● **Request**
Copy out the records word for word, from the line containing "Given: Click the 허벅지 단면 row label" through the line containing "(x=1305, y=229)", both included.

── Supplied material

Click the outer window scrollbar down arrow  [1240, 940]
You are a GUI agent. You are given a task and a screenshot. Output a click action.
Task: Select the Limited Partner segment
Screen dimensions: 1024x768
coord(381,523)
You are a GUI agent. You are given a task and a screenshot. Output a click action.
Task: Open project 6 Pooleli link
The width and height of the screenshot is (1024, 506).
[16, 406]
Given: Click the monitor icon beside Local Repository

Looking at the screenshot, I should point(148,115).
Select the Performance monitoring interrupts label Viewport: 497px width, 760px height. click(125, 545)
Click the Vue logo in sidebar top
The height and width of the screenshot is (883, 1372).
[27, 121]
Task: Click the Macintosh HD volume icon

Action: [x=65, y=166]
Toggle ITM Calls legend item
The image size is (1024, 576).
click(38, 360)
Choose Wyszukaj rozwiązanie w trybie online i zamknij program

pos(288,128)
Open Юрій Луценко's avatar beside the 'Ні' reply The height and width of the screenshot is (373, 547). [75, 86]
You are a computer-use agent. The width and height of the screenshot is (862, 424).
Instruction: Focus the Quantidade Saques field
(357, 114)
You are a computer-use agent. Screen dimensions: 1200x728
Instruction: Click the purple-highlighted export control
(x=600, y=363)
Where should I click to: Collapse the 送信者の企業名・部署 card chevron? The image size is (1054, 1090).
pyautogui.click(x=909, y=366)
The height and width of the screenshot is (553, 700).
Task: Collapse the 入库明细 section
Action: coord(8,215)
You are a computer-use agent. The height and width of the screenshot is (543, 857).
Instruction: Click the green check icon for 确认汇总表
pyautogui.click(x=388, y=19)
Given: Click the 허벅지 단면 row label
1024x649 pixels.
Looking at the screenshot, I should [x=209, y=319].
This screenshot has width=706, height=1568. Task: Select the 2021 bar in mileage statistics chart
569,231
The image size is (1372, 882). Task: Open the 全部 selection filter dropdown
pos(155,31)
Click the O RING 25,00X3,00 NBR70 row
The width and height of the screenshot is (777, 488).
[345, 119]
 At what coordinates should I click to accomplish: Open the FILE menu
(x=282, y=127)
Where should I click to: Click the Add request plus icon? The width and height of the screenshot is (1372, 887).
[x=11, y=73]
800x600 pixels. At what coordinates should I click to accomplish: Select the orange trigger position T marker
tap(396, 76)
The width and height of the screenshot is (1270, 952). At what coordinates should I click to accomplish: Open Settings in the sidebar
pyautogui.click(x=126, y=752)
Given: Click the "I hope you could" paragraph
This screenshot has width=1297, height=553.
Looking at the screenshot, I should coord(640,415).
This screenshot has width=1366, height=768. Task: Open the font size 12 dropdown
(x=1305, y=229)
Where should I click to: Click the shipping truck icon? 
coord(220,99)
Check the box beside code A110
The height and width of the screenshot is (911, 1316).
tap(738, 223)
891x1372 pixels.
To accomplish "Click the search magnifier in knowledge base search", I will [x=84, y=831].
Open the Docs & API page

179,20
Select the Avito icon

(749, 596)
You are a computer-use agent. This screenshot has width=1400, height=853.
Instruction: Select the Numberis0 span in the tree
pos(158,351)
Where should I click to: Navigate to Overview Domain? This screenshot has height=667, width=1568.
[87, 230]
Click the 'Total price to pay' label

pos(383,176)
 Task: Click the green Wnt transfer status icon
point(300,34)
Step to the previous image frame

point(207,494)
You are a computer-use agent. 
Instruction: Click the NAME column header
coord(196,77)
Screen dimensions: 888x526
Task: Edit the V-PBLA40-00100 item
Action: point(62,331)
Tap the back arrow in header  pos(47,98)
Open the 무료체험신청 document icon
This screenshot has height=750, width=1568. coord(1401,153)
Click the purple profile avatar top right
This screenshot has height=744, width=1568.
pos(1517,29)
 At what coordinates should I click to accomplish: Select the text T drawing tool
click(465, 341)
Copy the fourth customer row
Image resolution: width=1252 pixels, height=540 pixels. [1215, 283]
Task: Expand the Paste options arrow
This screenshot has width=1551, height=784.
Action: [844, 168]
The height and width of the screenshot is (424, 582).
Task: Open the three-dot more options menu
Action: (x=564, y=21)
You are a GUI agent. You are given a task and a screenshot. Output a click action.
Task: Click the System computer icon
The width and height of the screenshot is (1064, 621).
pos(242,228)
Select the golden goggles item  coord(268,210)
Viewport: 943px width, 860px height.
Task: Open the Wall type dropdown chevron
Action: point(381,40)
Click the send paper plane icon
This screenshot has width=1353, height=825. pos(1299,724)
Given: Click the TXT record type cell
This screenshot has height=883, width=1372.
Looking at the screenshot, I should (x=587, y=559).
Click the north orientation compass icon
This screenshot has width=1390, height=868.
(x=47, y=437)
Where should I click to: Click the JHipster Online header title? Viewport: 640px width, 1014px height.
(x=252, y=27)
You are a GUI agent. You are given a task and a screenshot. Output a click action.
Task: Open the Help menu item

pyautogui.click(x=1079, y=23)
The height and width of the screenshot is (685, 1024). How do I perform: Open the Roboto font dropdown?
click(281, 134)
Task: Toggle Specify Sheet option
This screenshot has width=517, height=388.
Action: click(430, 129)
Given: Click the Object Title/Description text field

────

● **Reply**
Given: Click the 허벅지 단면 row label
1024x649 pixels.
Looking at the screenshot, I should [x=209, y=319].
This screenshot has width=706, height=1568. Task: Select the 2021 bar in mileage statistics chart
569,231
The image size is (1372, 882). Task: Open the 全部 selection filter dropdown
pos(155,31)
Click the O RING 25,00X3,00 NBR70 row
The width and height of the screenshot is (777, 488).
[345, 119]
 At what coordinates should I click to accomplish: Open the FILE menu
(x=282, y=127)
Where should I click to: Click the Add request plus icon? The width and height of the screenshot is (1372, 887).
[x=11, y=73]
800x600 pixels. At what coordinates should I click to accomplish: Select the orange trigger position T marker
tap(396, 76)
The width and height of the screenshot is (1270, 952). At what coordinates should I click to accomplish: Open Settings in the sidebar
pyautogui.click(x=126, y=752)
Given: Click the "I hope you could" paragraph
This screenshot has width=1297, height=553.
Looking at the screenshot, I should coord(640,415).
This screenshot has width=1366, height=768. Task: Open the font size 12 dropdown
(x=1305, y=229)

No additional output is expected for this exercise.